_Given task_
In the text on UK skills below, check whether each statement agrees with it. For each, answer yes or no and quote the words that decide it. (a) By 2035, 29% of people in Hull and East Yorkshire may hold a higher education qualification. (b) Skills in parts of the UK outside London and the south are improving faster. (c) Closing the gap would require 4.1 million more people in London to gain higher education qualifications.

While 71% of Londoners may have a higher education qualification by 2035, only 29% would in Hull and East Yorkshire. The skills base in the capital and other parts of the south of England would match world-leading countries such as Japan, South Korea and Canada.

However, skills in other parts of the UK, which are improving slower and from a lower base, risk falling further down international rankings and being overtaken by countries including Estonia, Latvia and New Zealand.

Stephen Evans, chief executive at the Learning and Work Institute, said: “This report shows a tale of two countries, with the magnetic pull of London drawing in talent from around the country. This has created a skills chasm between areas and has become a self-reinforcing cycle, with employers more likely to create high-skilled jobs in the south of England.

“To break out of this cycle, we must combine investment in jobs and infrastructure with more efforts to improve skills by the government and employers. Otherwise, the government’s ambitions for broad-based growth will fall flat.”

The report suggests that closing the gap between London and the rest of the UK would require 4.1 million more people to gain higher education qualifications outside London.

_Data extract_
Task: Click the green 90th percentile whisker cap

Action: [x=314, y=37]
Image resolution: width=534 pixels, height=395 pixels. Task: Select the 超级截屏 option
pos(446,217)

_Solution for this task_
(a) Yes: "only 29% would in Hull and East Yorkshire"
(b) No: "which are improving slower and from a lower base"
(c) No: "4.1 million more people to gain higher education qualifications outside London"